Crop raster data with rioxarray and geopandas

Last updated on 2023-08-14 | Edit this page

Overview

Questions

  • How can I crop my raster data to the area of interest?

Objectives

  • Crop raster data with a bounding box.
  • Crop raster data with a polygon.
  • Match two raster datasets in different CRS.

It is quite common that the raster data you have in hand is too large to process, or not all the pixels are relevant to your area of interest (AoI). In both situations, you should consider cropping your raster data before performing data analysis.

In this episode, we will introduce how to crop raster data into the desired area. We will use one Sentinel-2 image over Amsterdam as the example raster data, and introduce how to crop your data to different types of AoIs.

Introduce the Data

We will use the results of the satellite image search: search.json, which is generated in an exercise from Episode 5: Access satellite imagery using Python.

If you would like to work with the data for this lesson without downloading data on-the-fly, you can download the raster data using this link.

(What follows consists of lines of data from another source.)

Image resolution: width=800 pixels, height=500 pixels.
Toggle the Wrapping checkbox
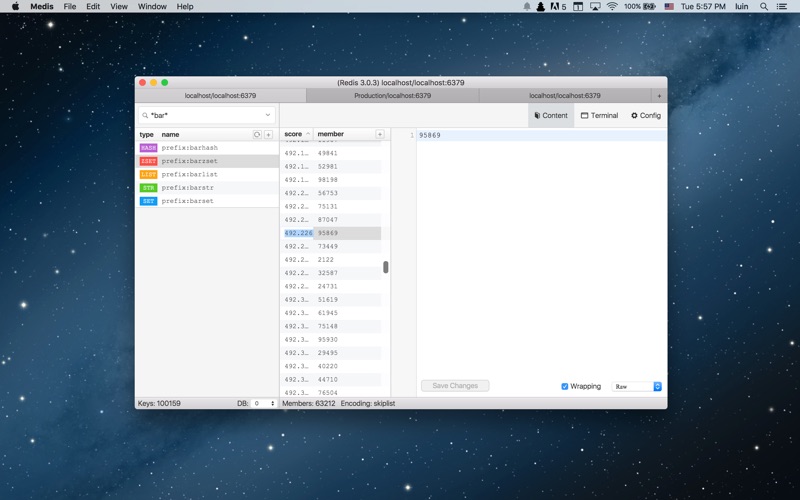pos(565,386)
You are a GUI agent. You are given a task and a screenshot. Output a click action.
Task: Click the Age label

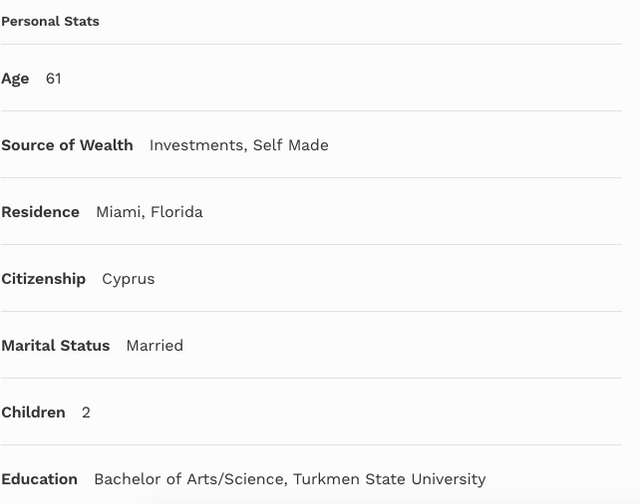pyautogui.click(x=15, y=78)
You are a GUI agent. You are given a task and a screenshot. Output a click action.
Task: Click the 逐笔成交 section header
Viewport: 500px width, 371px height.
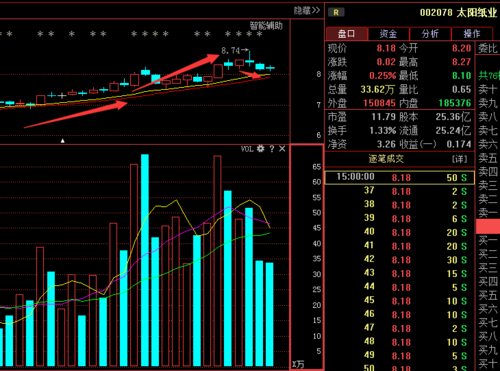point(386,159)
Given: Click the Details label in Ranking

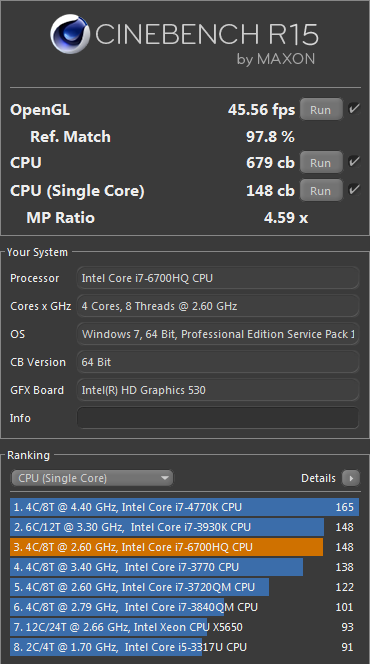Looking at the screenshot, I should 318,478.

Save the geospatial-python-raster-dataset.tar.gz file in your current working directory, and extract the archive file by double-clicking on it or by running the following command in your terminal tar -zxvf geospatial-python-raster-dataset.tar.gz. Use the file geospatial-python-raster-dataset/search.json (instead of search.json) to get started with this lesson.

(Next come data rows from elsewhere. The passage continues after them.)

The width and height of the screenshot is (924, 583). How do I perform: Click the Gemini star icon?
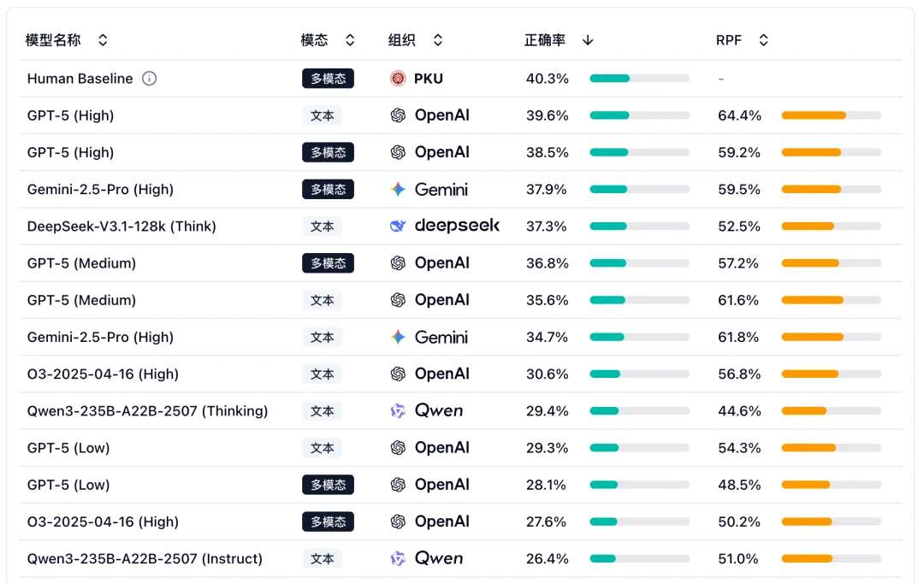397,189
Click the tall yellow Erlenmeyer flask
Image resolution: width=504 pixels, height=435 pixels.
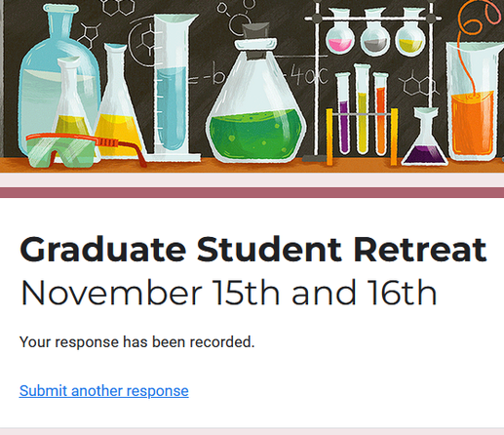coord(117,100)
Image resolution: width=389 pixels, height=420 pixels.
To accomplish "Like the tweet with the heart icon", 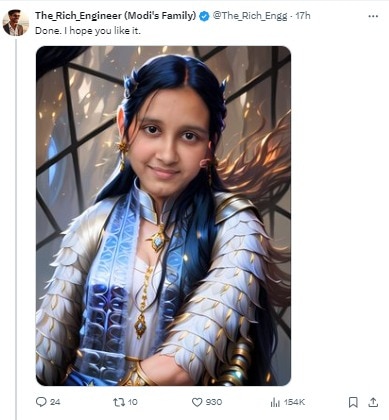I will pyautogui.click(x=197, y=402).
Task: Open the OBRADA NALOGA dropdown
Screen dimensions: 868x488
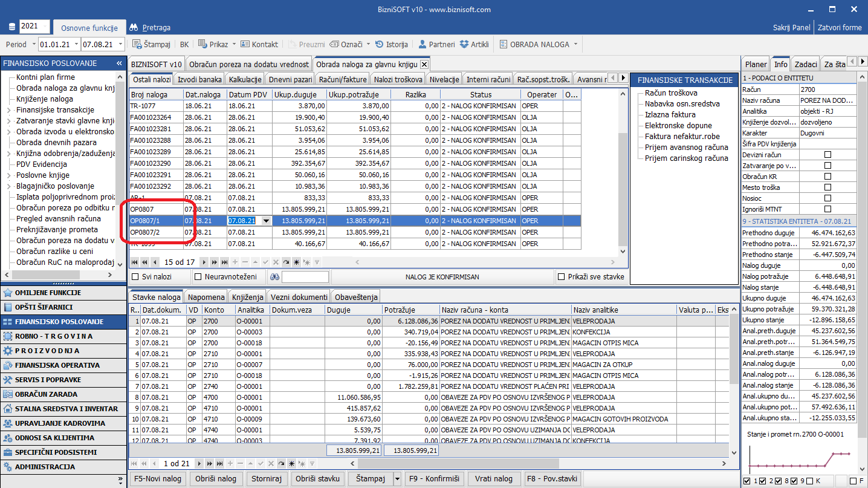Action: (x=575, y=44)
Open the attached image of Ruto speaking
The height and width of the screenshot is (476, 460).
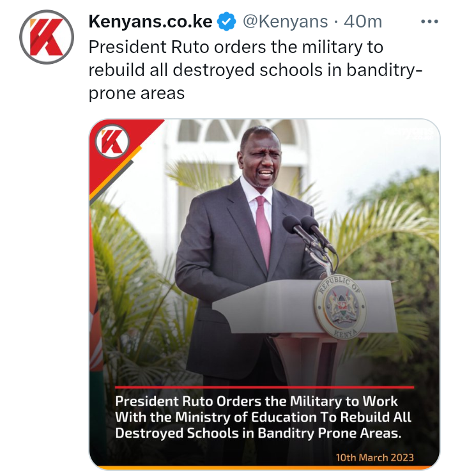click(264, 294)
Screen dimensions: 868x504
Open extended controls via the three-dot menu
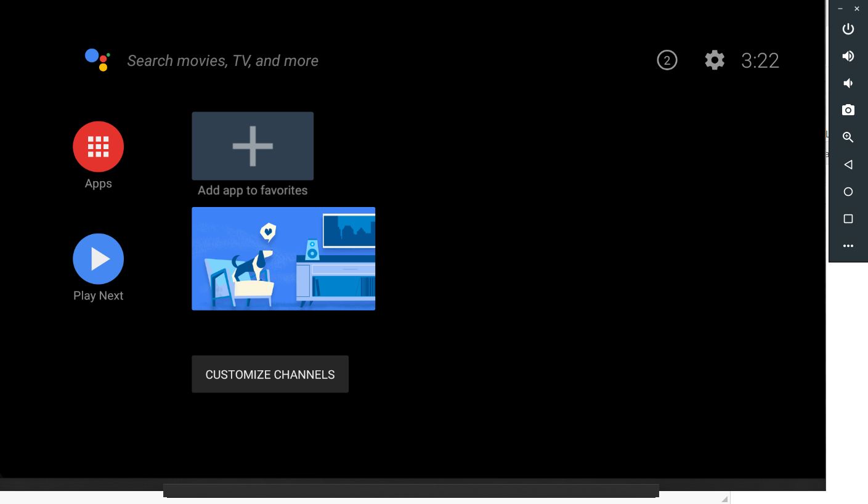(848, 246)
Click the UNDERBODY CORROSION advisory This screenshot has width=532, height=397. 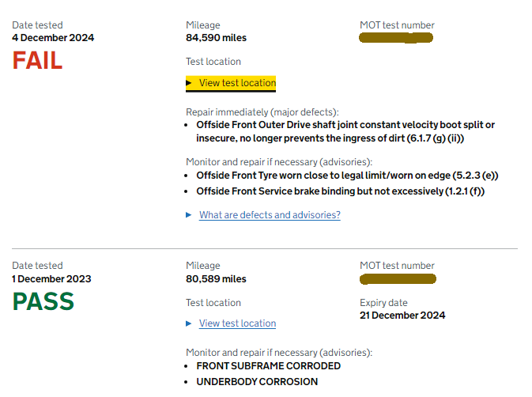(257, 382)
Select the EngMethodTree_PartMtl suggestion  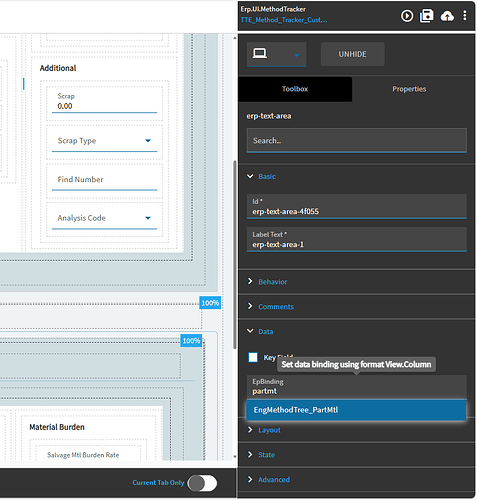tap(356, 410)
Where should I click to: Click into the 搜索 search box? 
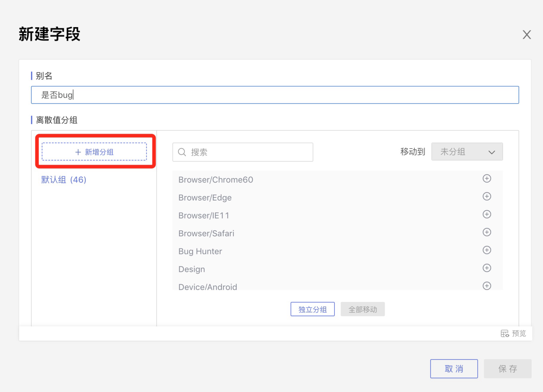click(249, 152)
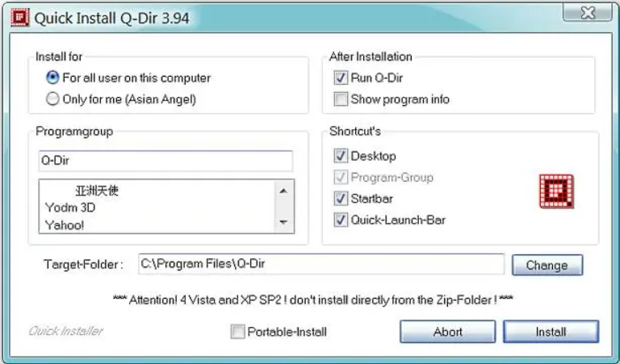Click the program group list's down arrow
The image size is (620, 364).
283,222
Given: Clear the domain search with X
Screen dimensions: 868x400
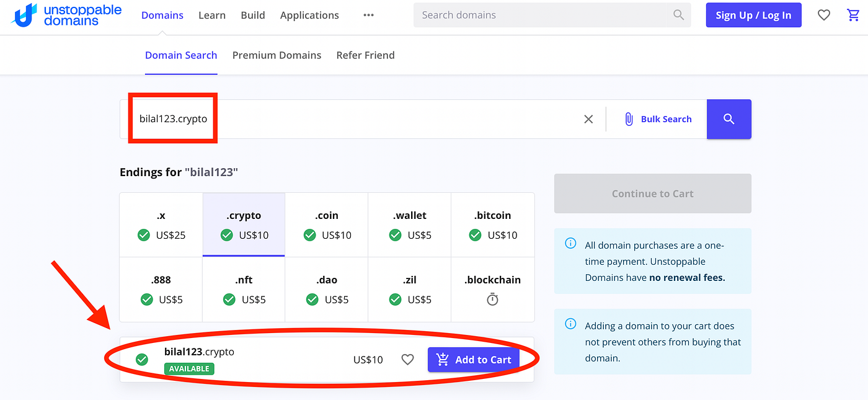Looking at the screenshot, I should tap(588, 119).
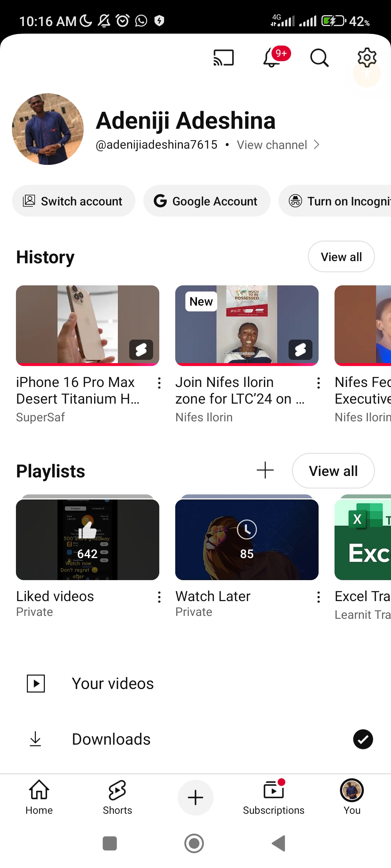Tap the Downloads completed checkmark
This screenshot has width=391, height=868.
363,739
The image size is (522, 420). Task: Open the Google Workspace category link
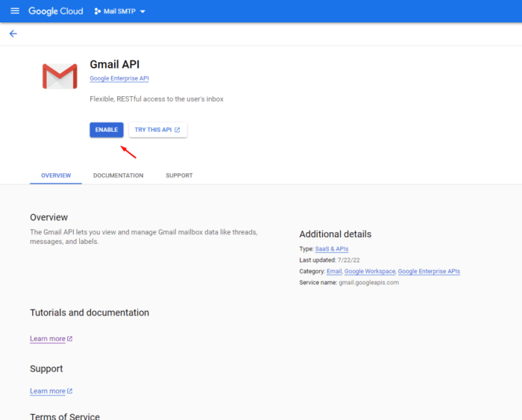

We also use the cropped fields polygons fields_cropped.shp, which was generated in an exercise from Episode 7: Vector data in python.

Align the CRS of the raster and the vector data


We load a true color image using pystac and rioxarray and check the shape of the raster:

PYTHON

import pystac
import rioxarray

# Load image and inspect the shape
items = pystac.ItemCollection.from_file("search.json")
raster = rioxarray.open_rasterio(items[1].assets["visual"].href) # Select a true color image
print(raster.shape)

OUTPUT

(3, 10980, 10980)

This will perform a “lazy” loading of the image, i.e. the image will not be loaded into the memory until necessary, but we can still access some attributes, e.g. the shape of the image.

The large size of the raster data makes it time and memory consuming to visualize in its entirety. Instead, we can fetch and plot the overviews of the raster. “Overviews” are precomputed lower resolution representations of a raster, stored in the same COG that contains the original raster.

PYTHON

# Get the overview asset
raster_overview = rioxarray.open_rasterio(items[1].assets["visual"].href, overview_level=3)
print(raster_overview.shape)

# Visualize it
raster_overview.plot.imshow(figsize=(8,8))
Overview of the raster

As we can see, the overview image is much smaller compared to the original true color image.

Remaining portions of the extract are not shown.